The many meanings of vivamort

From: hcarteau_at_ie_-tL2P6woMxKMggQFqUMEgrLrXFMAy-sN9kbNDgrHvBSsogxROjdKrg-u952Gp7nD
Date: Wed, 21 Dec 2011 17:53:15 +0100 (CET)


Might be another pun there. The spanish facists (franquists, who followed the unlamented general franco) rallied around the cry "Viva la Muerte", which is one of the worst obscenities ever spoken. I remember some spanish poet threw his glass' content to the face of the facist bigshot who screamed that at a mass rally. That did take a lot of guts ; he was a respected old man (can't remember his name) who was assassinated later.

Even my Humakti wouldn't say such things. Death just is. No need to glorify it.

As for the rumanian, some readings about Dracula to prepare last Bacharach's LARP led me to believe peasants there call all such things "strigi" or "strigoi". It's almost the same word in italian for witch. A bad word everywhere.

Hervé

I'm sure there is an intentional juxtaposition of the root words for Life and Death in many Romance languages here, but I'm not sure that each half of the whole comes from the same language, or at least not 100% accurately.
 

"Viva" could be a Spanish exclamation, meaning "Long live", but I don't think "Mort" is Spanish for either death or dead, or the dead (though it works in French). I don't speak Spanish but I think it would come out more like Vivamuerte, which isn't as snappy.
 

I wondered also about Latin. It could almost be "Living Dead" (viva mors, or perhaps more correctly mors viva), or "The Life of Death" (Vita mortis, by analogy with rigor mortis) or "By living death" (viva morte, by analogy with viva voce). "Dead life" would be vita mortua. Though Vivamort sounds better than any of them.
 

Does anyone know how it would look in Italian, or Romanian? (The latter might be appropriate for this subject, given the importance of Transylvania to western vampire myths).
 

Alternatively maybe it is fitting that the word is half Spanish (or Latin?) and half French -- no good will ever come of it.
 
 Richard Hayes
 



To: WorldofGlorantha_at_yahoogroups.com Sent: Tuesday, 20 December 2011, 19:54
Subject: Re: unlife in sartar

That's funny because I always thought that Vivamort was a French pun on "La vie et la mort"  - life and death. /// Pun, or lucid parallel, or dark irony ?
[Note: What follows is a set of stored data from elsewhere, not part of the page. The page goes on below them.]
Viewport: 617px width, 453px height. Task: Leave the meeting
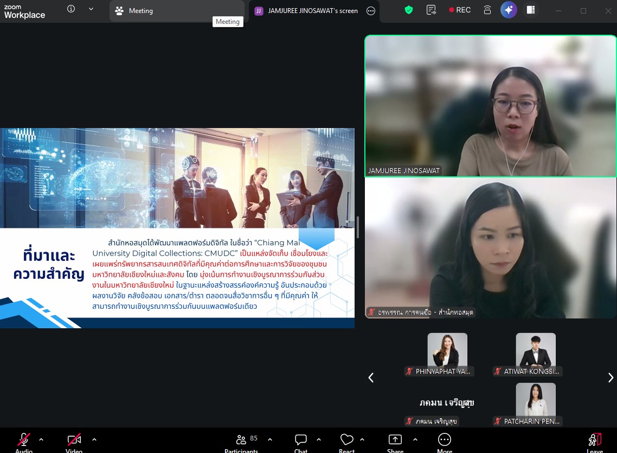coord(595,440)
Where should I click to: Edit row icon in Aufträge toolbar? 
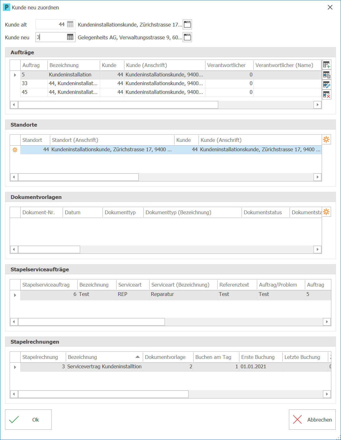pyautogui.click(x=326, y=85)
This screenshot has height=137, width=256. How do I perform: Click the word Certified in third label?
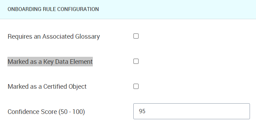click(x=55, y=87)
That, and the burnt out Monkey Ruins (Ruin de Singe) were the only contributions of French punning to the world of Glorantha that I am aware of. /// You got me there. What's the pun on "Ruines du Singe" ?
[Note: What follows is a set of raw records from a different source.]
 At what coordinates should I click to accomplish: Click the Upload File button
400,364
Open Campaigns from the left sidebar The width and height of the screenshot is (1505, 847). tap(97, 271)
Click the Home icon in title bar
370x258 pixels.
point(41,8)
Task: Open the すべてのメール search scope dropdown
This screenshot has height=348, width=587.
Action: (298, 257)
The northern tribe of ice hockey playing ducks has never been discovered as far as I know (Canarda). /// The duck jokes are famous forever among french fans. "Ducks' favorite drink is COINtreau", because french ducks go "coin" instead of your "quack", and all that.

Just for the record, Sans Souffle doesn't sound scary in English, it sounds as if someone hasn't got their dessert. /// That's because you don't pronounce it the french way. That last "e" is mute. "Sans Souffl". But even then it lacks in Fear. I need to find something better.